(Page)
--------------------------------

I remember a lot of arrests like this. That’s how it was in those days. Regardless, I still wanted very much to go home, to my village in the Penza region. So I decided to ask my commander to transfer me to a tank school instead of the artillery course, justifying the request by the fact that before I was drafted, I had graduated from an automotive mechanical institute. I had hoped that switching to tanks would eventually free me from the service – how I was mistaken! At any rate, my commander agreed to my request and that’s how I wound up in the tank school at Rjazan’.

M.S.: How did the Polish War of 1939 begin for you?

The same as for everyone else – on the early morning of September 17, 1939, the Red Army crossed the Soviet-Polish border. By that time, I had graduated from the Rjazan’ tank school and was commissioned as an officer. We managed to break the Poles’ initial resistance and begin our advance beyond the border, but we ran into very heavy action in Belovezhskaja Pushha. We did have losses there. However, eventually we overcame that resistance as well, and drove to Brest-Litovsk. After Belorussia, our forces advanced into Western Ukraine, where my regiment had to spend two weeks assaulting the city of L’vov.

On our way back home, when we were passing through the Mogiljov region, I met my future wife, a young kindergarten teacher named Natasha. It would still be a while before we got married though. The regiment spent only two weeks in Mogiljov when one night an alarm summoned all the officers to headquarters. There, the regiment’s commander informed us that we were ordered to load our equipment on trains and ride north, where we would be added to the forces of the Leningrad Military District. There were immediate questions, of course – why, how. Our commander answered that he knew as much as we did, and this uncertainty made me feel a bit uncomfortable. My regimental comrades felt the same way.

What was going on? Well, towards the end of November we were told that the Finns had shelled Soviet territory. That’s when the Red Army went into combat in Finland. From the first days of that operation I realized that this war would not be nearly as easy as was envisioned by command, which had expected a relatively costless victory within two to three weeks. Advancing through heavily forested terrain full of Finnish snipers was very difficult. The Finns fought bravely, and were very well armed. And the weather seemed to be on their side – that winter was unusually harsh, and the snow reached three meters deep in places. Our officers were issued warm white fur coats, while the soldiers received thick leather jackets. Finnish snipers, of course, targeted primarily officers, their leaflets even said: “Kill the white-furs!” All that was just a prelude to the real fighting, however. When we reached the Mannerheim Line, we were forced to a standstill by the heavy Finnish fire. Worst of all, one could not even tell where that fire was coming from.

The thick forest masked the Finnish emplacements. Something had to be done – headquarters ordered suppressive fire over open sights from all available weapons. We complied with the order, of course. The shells literally obliterated the woods, and then we saw the Finnish defenses. These were egg-shaped, and constructed in a checkerboard pattern. Just imagine – concrete, two-storied structures. We later determined that each floor had eighteen heavy machine-guns, and there was also an artillery position at the top of each emplacement. After the war I found out that the Finns had been constructing these positions for twenty seven years across the entire Karelian Isthmus. And back then, we couldn’t even approach them. The tanks would bury themselves in deep snow, or else be stymied by concrete-lined ditches or all the trees cut down by our shellfire.

--------------------------------

(Provided data)
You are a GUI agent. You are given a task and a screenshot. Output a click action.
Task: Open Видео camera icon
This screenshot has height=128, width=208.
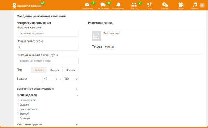pyautogui.click(x=181, y=4)
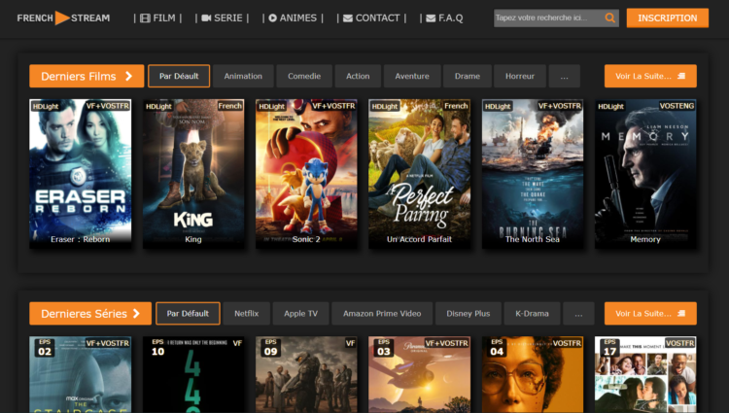Image resolution: width=729 pixels, height=413 pixels.
Task: Focus the search input field
Action: pyautogui.click(x=548, y=18)
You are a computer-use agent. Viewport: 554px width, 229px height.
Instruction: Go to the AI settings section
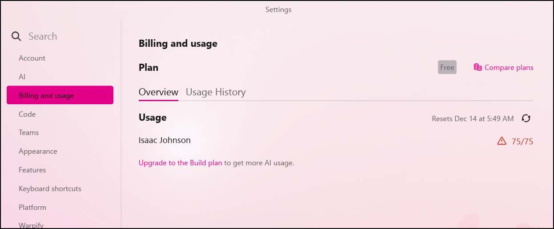tap(22, 77)
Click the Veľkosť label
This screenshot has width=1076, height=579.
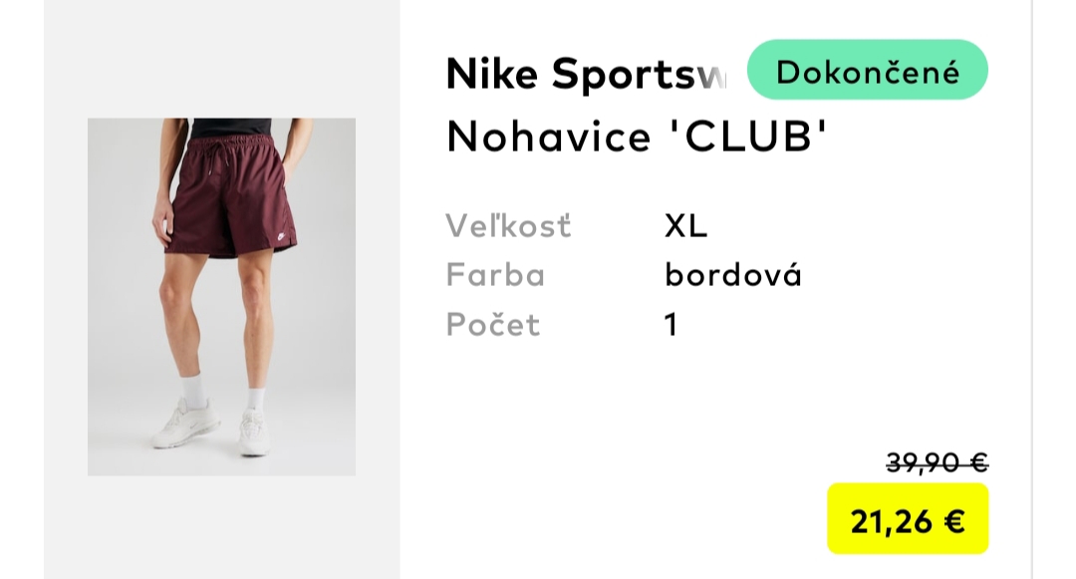[508, 226]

--------------------------------

(Given request)
In the war memoir, how deep did the snow get in places during that winter in Finland?

(Written solution)
Three meters deep.